Saturday, 6 July 2019

A Woman’s job hunt dilemma



It is on a personal note that I begin this blog post. I recently got married to my longtime friend and partner and long before then I had been applying for jobs for positions I felt were interesting and would challenge me to grow. Fortunately or unfortunately I had never received a call back then all of a sudden in a 6 month stretch, I attended 7 interviews for 3 different positions.

None of this entire process was interesting, aside from the following conversation that transpired during one of my interviews. So at the end of one of the 2 interview I attended I was asked rather odd but unusual questions for me.

Interviewer 1: "So, if I may ask how old are you?"

Now to provide context, I wear my hair short, natural and textured (the “kyangwe” style) so my age is questioned a lot when I submit my CV so I paused briefly but answered the question.

Interviewer 1: "What is your status?"

Me: "If you mean my relationship status, recently married."

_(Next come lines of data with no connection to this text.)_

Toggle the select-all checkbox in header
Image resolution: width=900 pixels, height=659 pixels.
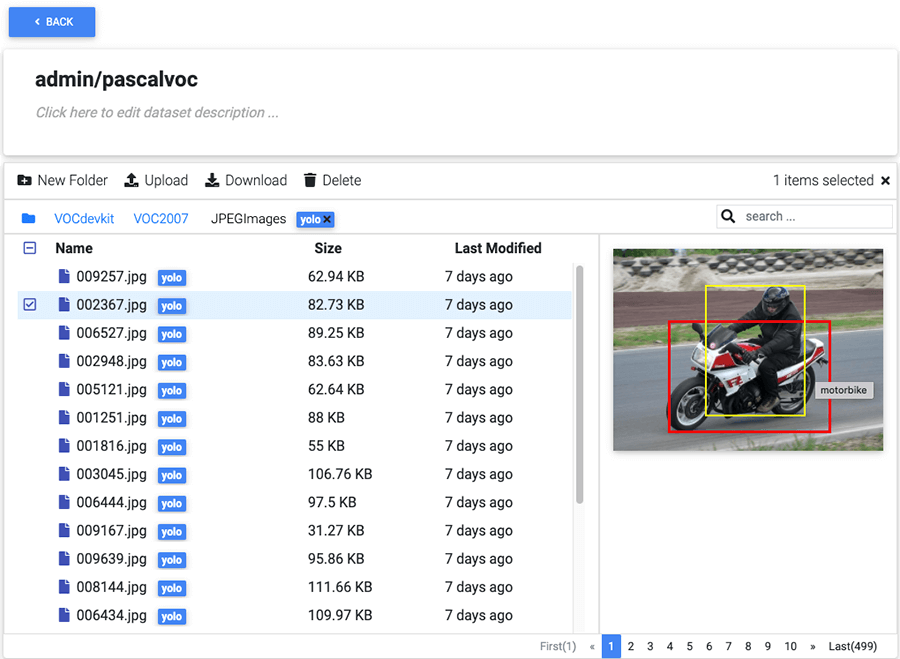(30, 248)
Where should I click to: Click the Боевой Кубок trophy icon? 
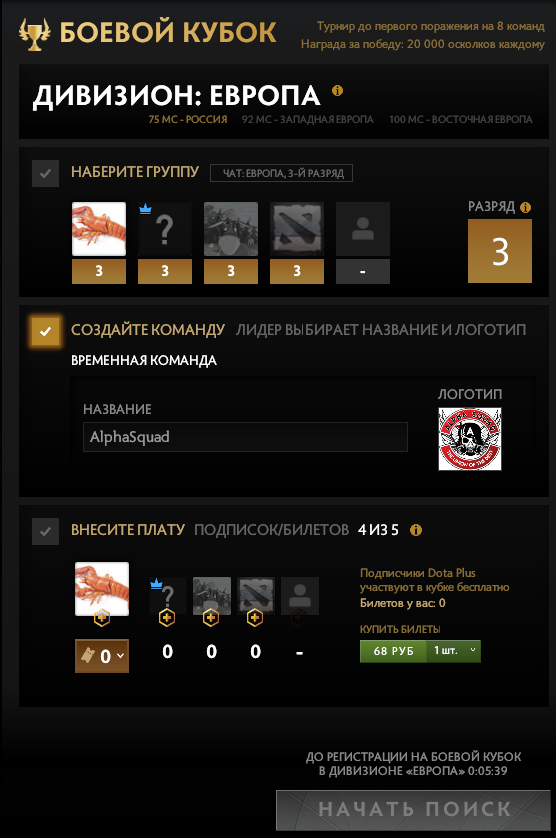(x=34, y=33)
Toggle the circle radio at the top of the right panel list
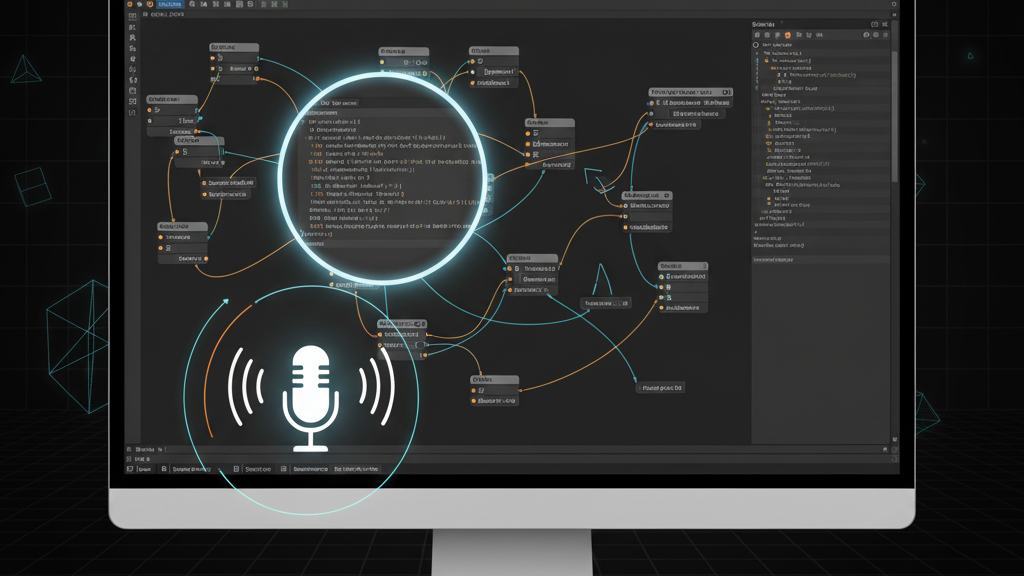This screenshot has height=576, width=1024. point(756,45)
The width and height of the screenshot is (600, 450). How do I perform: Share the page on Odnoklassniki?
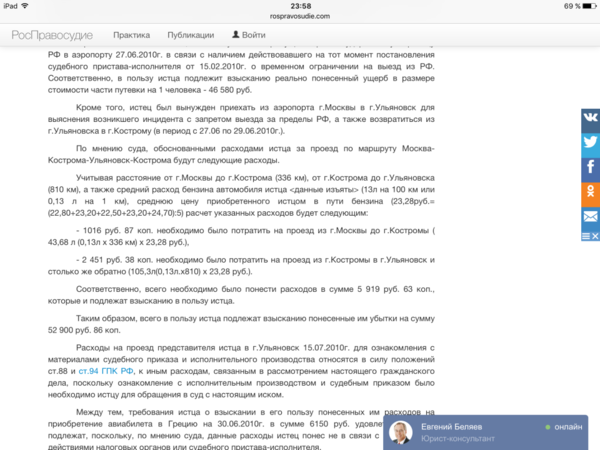(590, 191)
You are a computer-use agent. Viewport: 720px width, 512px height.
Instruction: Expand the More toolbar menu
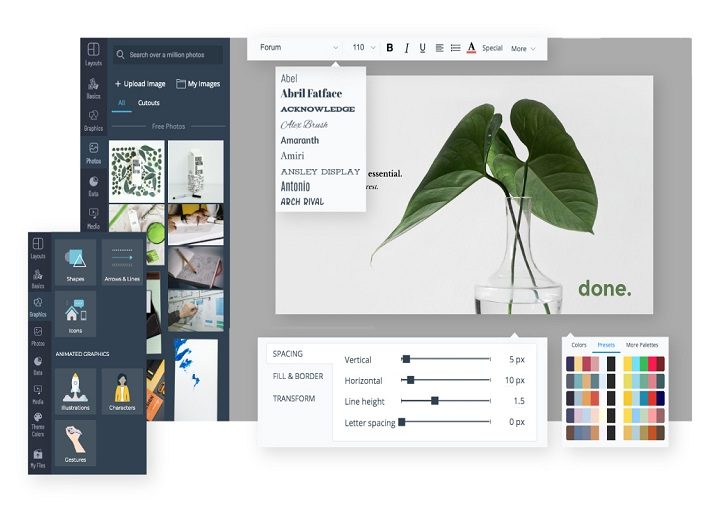click(x=523, y=48)
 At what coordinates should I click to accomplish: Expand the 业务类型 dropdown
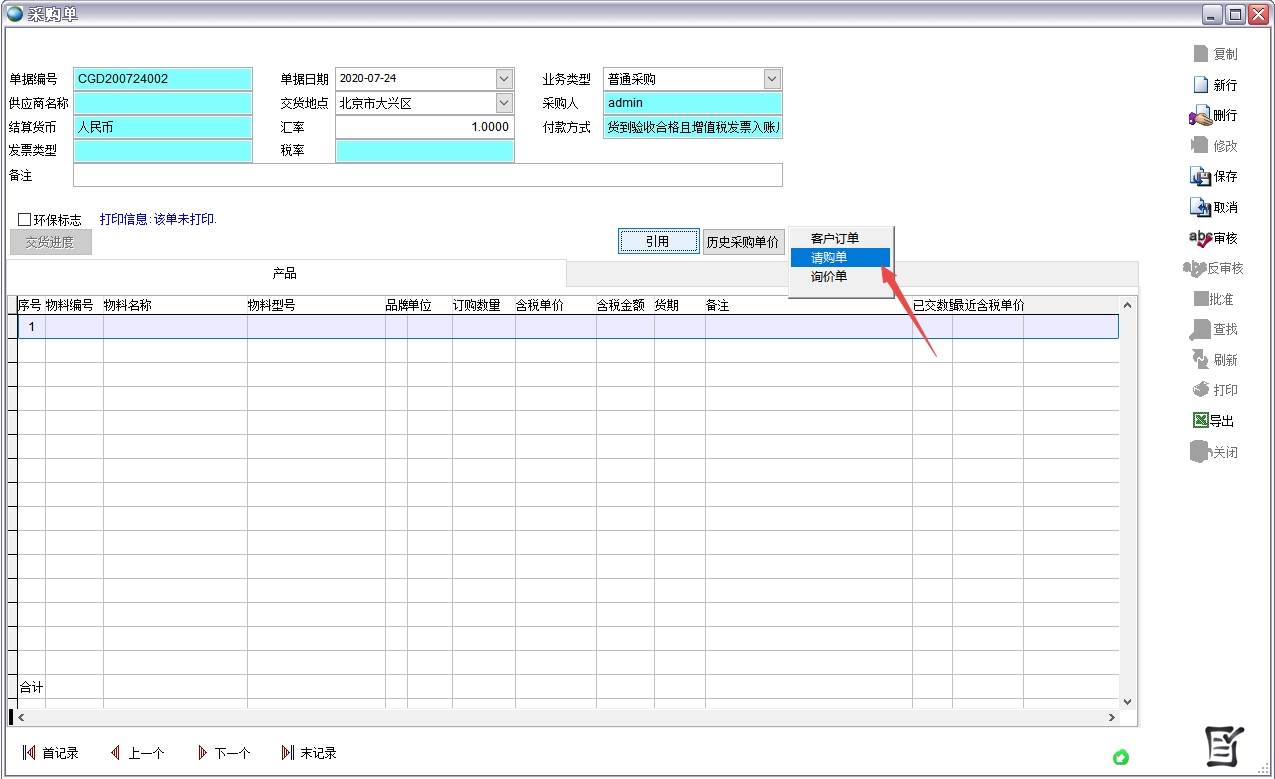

Interviewer 1: "This job would require you to travel periodically to headquarters and within the region to our operations hub in Kenya. Initially you would also travel for 2 week training in Dubai. Would that be an issue?"

Me: "No!"

Interviewer 2: "So you will be able to travel back and forth to group when needed?"

Me: "Yes."

I commend the interviewer for being very calm and tactful about how emphatic he was on the issue of travel by repeating the question so I gave him more additional feedback without any coercion. 

Me: "I currently travel bimonthly for my job and my husband travels monthly for work as well but it has always been in country. So I do not see a problem."

Interviewer 1: “Oh okay

He seemed more settled after that answer but a day after the interview I obviously took some time off to ponder this recent shift in my relationship - work dynamic.

Naïvely, I guess I assumed that although I had gotten married my day to day would have minimal alteration especially since I have been with my partner for 7 years. What I was prepared for was the shift in terms of house chores, cooking dinner and having to do more socialization with his friends and for his side of business as well.

Now what I never expected to experience was my relationship status to be a cause for my competence to be in question for a new job placement.

I must add that both interviewers were male and I did not get a call back because I emphasized work - life balance as important to me especially since I planned on slowing down from very manic work schedule which was characteristic of all my previous jobs.

At another interview with a prominent company, at the preliminary stages the interviewers were women up to the 2 final sessions. It is at these sessions where my marital status or whether I had children came up and it was never the ladies who asked the question but the men at the table.

Male Interviewer: “Are you married?” 

Me: “Yes, recently married.” 

Male Interviewer: “Oh congratulations, do you have children.”

Me: “No!”

Male Interviewer: “Oh, that makes sense, then the only question I wanted ask you does not apply.” 

So through some back channeling I found out that the question was not related to my competence but how I balance work and personal life (in the event that I had said I had a young child.)

An offer was made at this interview that was below expected rate for the work load and I was called in to explain why I declined which I did only to be told that I should not bother about the actual compensation of the package but the other attractive benefits. 

Aside from that, I was dumbfounded when it was the female in the room who mentioned this shortly after;

Female HR: “You do not have a child, right. Good because you will be on the road to visit 60% of these sites for the better part of the first couple of months and that would be disruptive.”

I think you all know that after that conversation I declined the offer and it is after these interviews that all I have to say to working women who are in top management, I have a new found respect for you. The way you continue to rise to the challenge when the bar has been set 2 notches higher because you are a woman, I do not consider myself a feminist but I would be lying if I said I left this interview cycle the same woman.